Print all entries below exactly as they appear.
(The records)
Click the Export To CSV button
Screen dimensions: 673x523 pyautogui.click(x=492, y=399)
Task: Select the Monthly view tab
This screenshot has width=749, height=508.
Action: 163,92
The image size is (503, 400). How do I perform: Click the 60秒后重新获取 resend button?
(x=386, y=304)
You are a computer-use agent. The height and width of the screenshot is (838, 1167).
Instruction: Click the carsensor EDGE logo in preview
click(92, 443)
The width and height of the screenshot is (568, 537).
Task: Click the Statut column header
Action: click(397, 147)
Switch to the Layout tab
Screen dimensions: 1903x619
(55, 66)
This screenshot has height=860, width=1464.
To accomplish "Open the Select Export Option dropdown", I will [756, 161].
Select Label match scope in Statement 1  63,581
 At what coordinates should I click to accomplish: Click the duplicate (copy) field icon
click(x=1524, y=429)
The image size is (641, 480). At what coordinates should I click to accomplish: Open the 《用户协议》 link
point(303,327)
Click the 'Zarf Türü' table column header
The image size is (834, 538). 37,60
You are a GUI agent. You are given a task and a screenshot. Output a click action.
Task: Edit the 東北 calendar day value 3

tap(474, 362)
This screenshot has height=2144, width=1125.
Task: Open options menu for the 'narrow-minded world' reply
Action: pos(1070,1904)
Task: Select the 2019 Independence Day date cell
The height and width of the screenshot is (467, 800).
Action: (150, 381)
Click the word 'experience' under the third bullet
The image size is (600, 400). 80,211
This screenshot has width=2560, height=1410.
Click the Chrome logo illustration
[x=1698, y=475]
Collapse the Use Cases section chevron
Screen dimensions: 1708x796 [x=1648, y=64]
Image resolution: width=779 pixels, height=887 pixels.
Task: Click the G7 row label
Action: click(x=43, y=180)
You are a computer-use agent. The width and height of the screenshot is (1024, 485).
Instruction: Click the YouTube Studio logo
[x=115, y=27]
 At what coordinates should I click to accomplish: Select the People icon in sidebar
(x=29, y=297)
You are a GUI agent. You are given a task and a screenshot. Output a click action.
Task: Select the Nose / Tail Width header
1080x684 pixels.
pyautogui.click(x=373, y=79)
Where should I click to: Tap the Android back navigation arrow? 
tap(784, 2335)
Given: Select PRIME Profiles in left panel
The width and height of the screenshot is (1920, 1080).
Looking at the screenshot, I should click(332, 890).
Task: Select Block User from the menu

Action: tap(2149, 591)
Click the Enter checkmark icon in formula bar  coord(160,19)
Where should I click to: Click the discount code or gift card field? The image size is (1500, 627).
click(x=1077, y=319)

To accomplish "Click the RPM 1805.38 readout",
(End The records)
Response ->
Click the Export To CSV button
Screen dimensions: 673x523 pyautogui.click(x=492, y=399)
Task: Select the Monthly view tab
This screenshot has width=749, height=508.
Action: 163,92
The image size is (503, 400). How do I perform: Click the 60秒后重新获取 resend button?
(x=386, y=304)
You are a computer-use agent. The height and width of the screenshot is (838, 1167).
Instruction: Click the carsensor EDGE logo in preview
click(92, 443)
The width and height of the screenshot is (568, 537).
Task: Click the Statut column header
Action: click(397, 147)
Switch to the Layout tab
Screen dimensions: 1903x619
(55, 66)
This screenshot has height=860, width=1464.
To accomplish "Open the Select Export Option dropdown", I will [756, 161].
Select Label match scope in Statement 1  63,581
 At what coordinates should I click to accomplish: Click the duplicate (copy) field icon
click(x=1524, y=429)
The image size is (641, 480). At what coordinates should I click to accomplish: Open the 《用户协议》 link
point(303,327)
Click the 'Zarf Türü' table column header
The image size is (834, 538). 37,60
You are a GUI agent. You are given a task and a screenshot. Output a click action.
Task: Edit the 東北 calendar day value 3

tap(474, 362)
This screenshot has height=2144, width=1125.
Task: Open options menu for the 'narrow-minded world' reply
Action: pos(1070,1904)
Task: Select the 2019 Independence Day date cell
The height and width of the screenshot is (467, 800).
Action: (150, 381)
Click the word 'experience' under the third bullet
The image size is (600, 400). 80,211
This screenshot has width=2560, height=1410.
Click the Chrome logo illustration
[x=1698, y=475]
Collapse the Use Cases section chevron
Screen dimensions: 1708x796 [x=1648, y=64]
Image resolution: width=779 pixels, height=887 pixels.
Task: Click the G7 row label
Action: click(x=43, y=180)
You are a computer-use agent. The width and height of the screenshot is (1024, 485).
Instruction: Click the YouTube Studio logo
[x=115, y=27]
 At what coordinates should I click to accomplish: Select the People icon in sidebar
(x=29, y=297)
You are a GUI agent. You are given a task and a screenshot. Output a click action.
Task: Select the Nose / Tail Width header
1080x684 pixels.
pyautogui.click(x=373, y=79)
Where should I click to: Tap the Android back navigation arrow? 
tap(784, 2335)
Given: Select PRIME Profiles in left panel
The width and height of the screenshot is (1920, 1080).
Looking at the screenshot, I should click(332, 890).
Task: Select Block User from the menu

Action: tap(2149, 591)
Click the Enter checkmark icon in formula bar  coord(160,19)
Where should I click to: Click the discount code or gift card field? The image size is (1500, 627).
click(x=1077, y=319)

To accomplish "Click the RPM 1805.38 readout",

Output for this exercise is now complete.